### Provided text
= = = = =
Given an array representing a row of ‘SEATS’, where ‘SEATS[i]’ = 1 represents a person sitting in the ith seat and ‘SEATS[i]’ = 0 represents the seat is empty, can you tell ninja the maximum possible distance to the closest person.
For example:
You are given ‘SEATS’ = {1, 0, 1, 0 , 0, 0, 1}. The answer will be 2 because if the ninja sits on the ‘SEAT[4]’, then the person on ‘SEAT[2]’ or the person on ‘SEAT[6]’ will be at a maximum distance of 2. If the ninja sits on any other empty seat, the nearest person's distance will be less than 2.
Input Format:
The first line contains an integer 'T' which denotes the number of test cases.
The first line of each test case contains an integer ‘N’ representing the length of the ‘SEATS’ array.
The second line of each test case contains ‘N’ space-separated integers representing the ‘SEATS’ array.
Output Format:
For each test case, print a single integer, representing the maximum possible distance to the closest person.
The output of each test case will be printed in a separate line.
Constraints:
1 <= T <= 10
1 <= N <= 5000
0 <= SEATS[I] <= 1
Time limit: 1 sec
Note:
You do not need to input or print anything, as it has already been taken care of. Just implement the given function.
Approaches
In this approach, we will find the maximum possible distance to the left and right for every seat. We will create two arrays, ‘LEFT’ and ‘RIGHT’, where ‘LEFT[I]’ stores the maximum possible distance to the nearest person from ‘SEAT[I]’ in the left direction similarly ‘RIGHT[I]’ stores the maximum possible distance to the nearest person from ‘SEAT[I]’ in the right direction. Now, the maximum possible distance to the nearest person from ‘SEAT[I]’ will be the minimum of ‘LEFT[I]’ and ‘RIGHT[I]’.
= = = = =
### What this exercise asks
A - Reproduce verbatim the passage of the seating problem starting with "Given an array" and going on through "representing the ‘SEATS’ array.".
B - According to the seating problem, what is the largest value that N may take?

### Raw data
= = = = =
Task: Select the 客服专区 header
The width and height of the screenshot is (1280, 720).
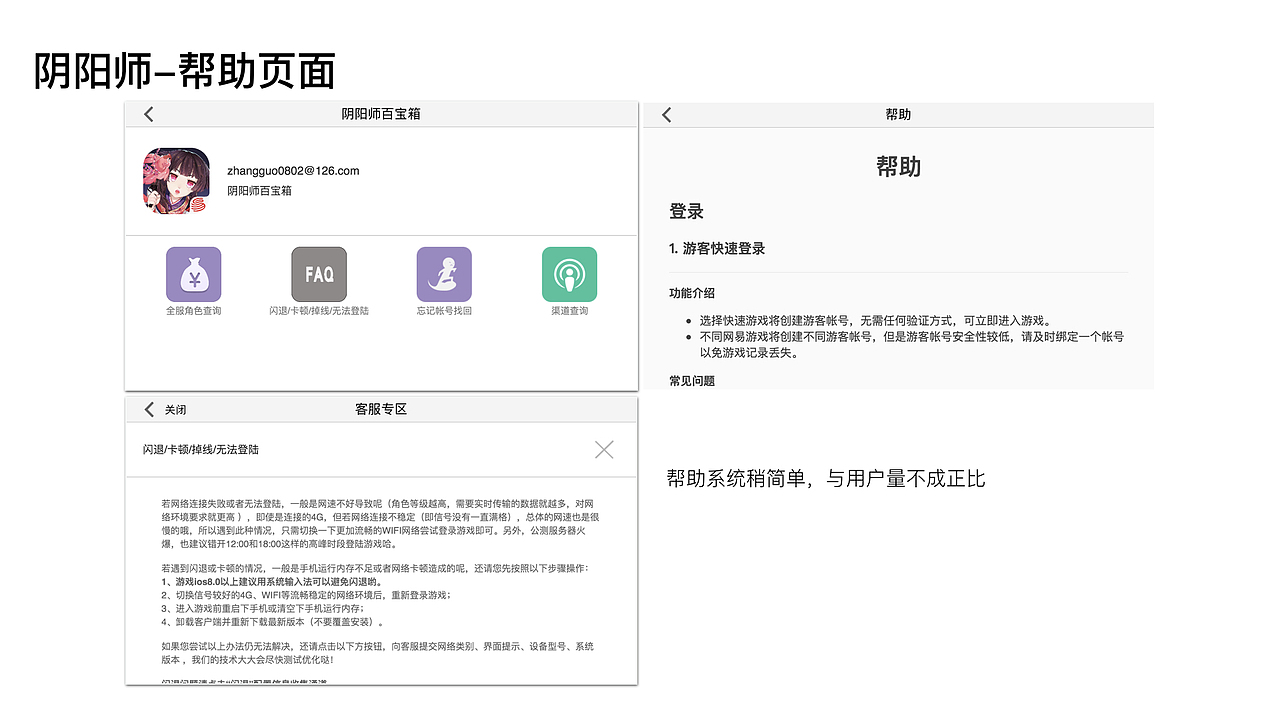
= = = = =
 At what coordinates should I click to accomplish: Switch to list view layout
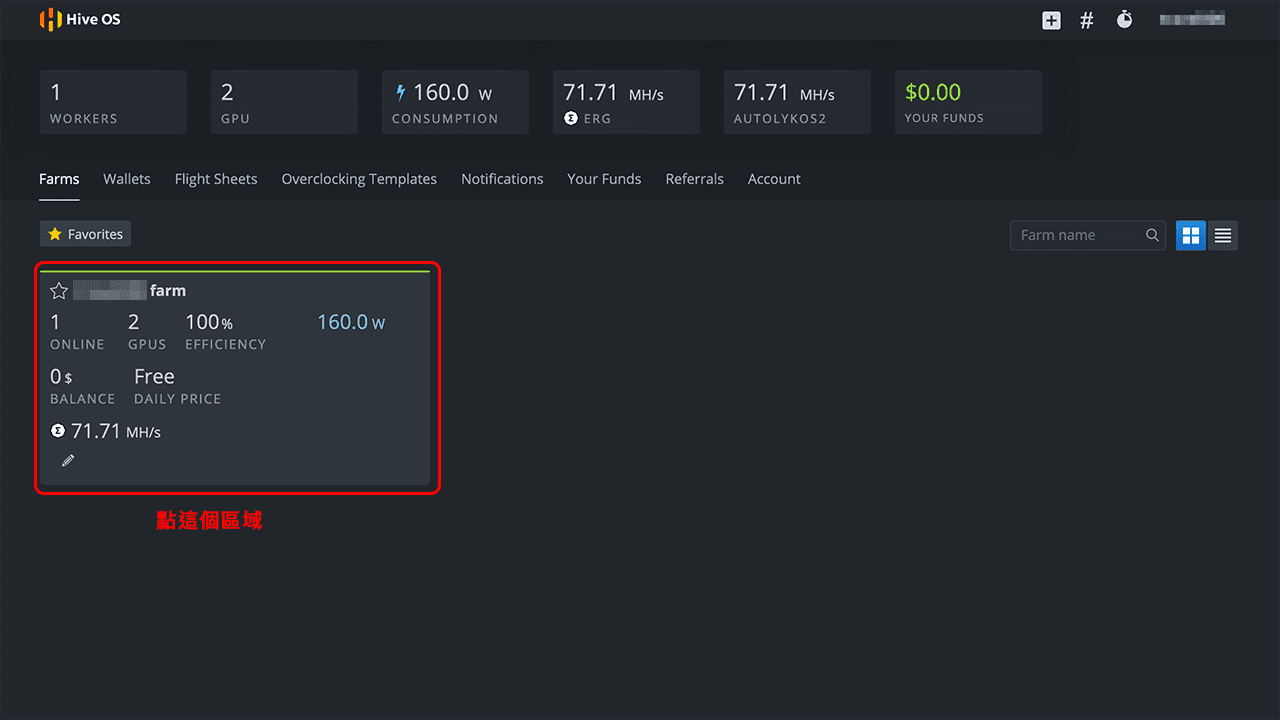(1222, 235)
= = = = =
### Responses to the tasks
A -
Given an array representing a row of ‘SEATS’, where ‘SEATS[i]’ = 1 represents a person sitting in the ith seat and ‘SEATS[i]’ = 0 represents the seat is empty, can you tell ninja the maximum possible distance to the closest person.
For example:
You are given ‘SEATS’ = {1, 0, 1, 0 , 0, 0, 1}. The answer will be 2 because if the ninja sits on the ‘SEAT[4]’, then the person on ‘SEAT[2]’ or the person on ‘SEAT[6]’ will be at a maximum distance of 2. If the ninja sits on any other empty seat, the nearest person's distance will be less than 2.
Input Format:
The first line contains an integer 'T' which denotes the number of test cases.
The first line of each test case contains an integer ‘N’ representing the length of the ‘SEATS’ array.
The second line of each test case contains ‘N’ space-separated integers representing the ‘SEATS’ array.

B - 5000